Annoncée en grande pompe sous la médiation de Luanda, la trêve entre le gouvernement congolais et les rebelles du M23 devait entrer en vigueur ce 18 février. Pourtant, sur le terrain dans le Sud-Kivu, le fracas des armes couvre encore les appels à la paix. À Uvira, entre colère et désillusion, la population dénonce une « paix de papier » tandis que les déplacés continuent d’affluer.
Le bruit des bottes persiste
Dans les rues d’Uvira, le décor ne trompe pas: convois militaires et patrouilles lourdement armées rappellent que la menace est aux portes de la ville. Malgré l’ultimatum fixé par le médiateur angolais João Lourenço, les combats font rage dans les Hauts et Moyens Plateaux.

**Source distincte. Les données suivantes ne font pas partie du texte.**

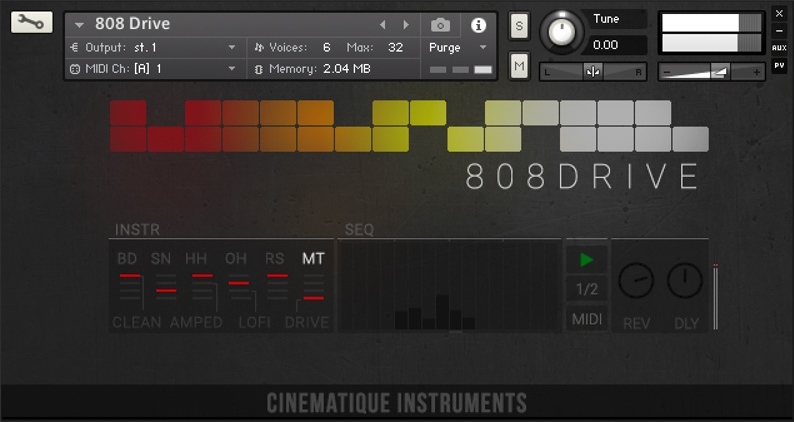Go to previous instrument with left arrow
Image resolution: width=794 pixels, height=422 pixels.
[x=382, y=25]
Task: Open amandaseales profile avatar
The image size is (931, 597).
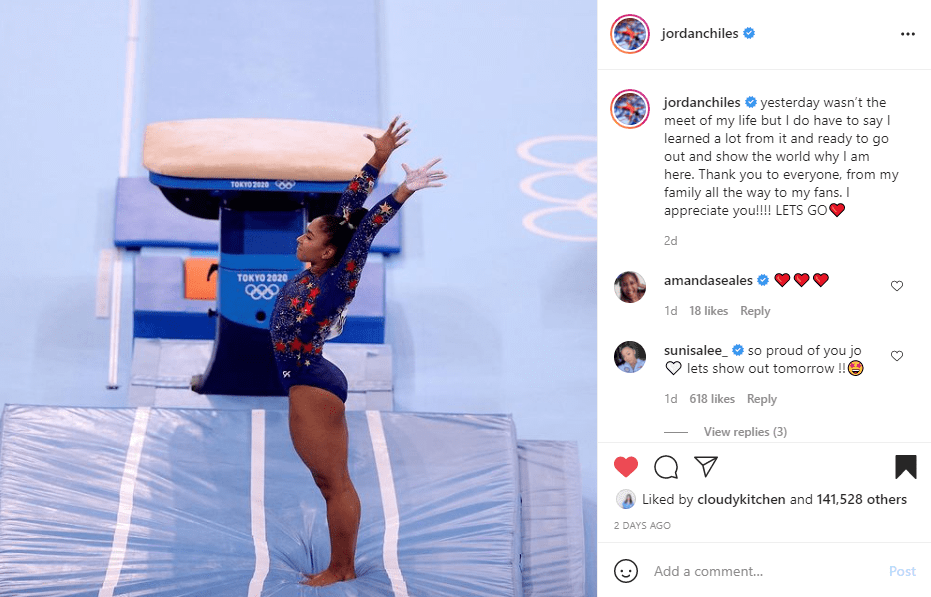Action: (629, 287)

« Ici, la guerre continue », tranche Mapenzi Manyebwa, acteur de la société civile locale. « Le M23 avance dans plusieurs localités comme Lemera et Kashatu. Les gens fuient les affrontements entre les rebelles et les Wazalendo. On ne peut pas parler de cessez-le-feu quand les villages se vident de leurs habitants. »
Un déficit de volonté politique?
Pour les observateurs, le problème réside dans l’application concrète des accords. Si la diplomatie s’active dans les capitales africaines, sur les lignes de front, le manque de communication et de sincérité des belligérants bloque toute avancée.
L’analyste politique Basimise Burumba Lebon pointe du doigt l’usage persistant de technologies de guerre :
> « Si nous apprenons que des drones sont à nouveau déployés, cela montre qu’il n’y a pas de volonté politique. On ne peut pas amener deux parties à la table alors qu’elles sont en guerre. Le médiateur angolais doit surveiller la situation de près, pas seulement parler. »
Uvira étouffe : L’urgence d’une normalisation
Au-delà de l’aspect militaire, c’est toute une économie transfrontalière qui est à l’agonie. La route Bukavu-Uvira reste parsemée d’incertitudes, entravant le commerce et la libre circulation.
Good Luck Heritier, humanitaire et résident, exprime l’espoir d’une population à bout de souffle:
« Tout s’est arrêté. Si ce cessez-le-feu était respecté, les enfants retourneraient à l’école, les enseignants reprendraient le travail et l’argent recommencerait à circuler. Nous avons besoin de cette paix pour reconstruire ce que le chaos a détruit. »
L’œil de la Rédaction
L’échec persistant de la mise en œuvre des trêves successives pose la question de l’efficacité des médiations régionales sans mécanisme de contrainte sur le terrain. À Uvira, comme ailleurs dans l’Est de la RDC, la population ne croit plus aux signatures au bas des documents, mais attend des actes concrets : le silence définitif des armes.
Votre avis compte
La médiation angolaise peut-elle réellement imposer la paix sans une intervention directe de la force régionale ?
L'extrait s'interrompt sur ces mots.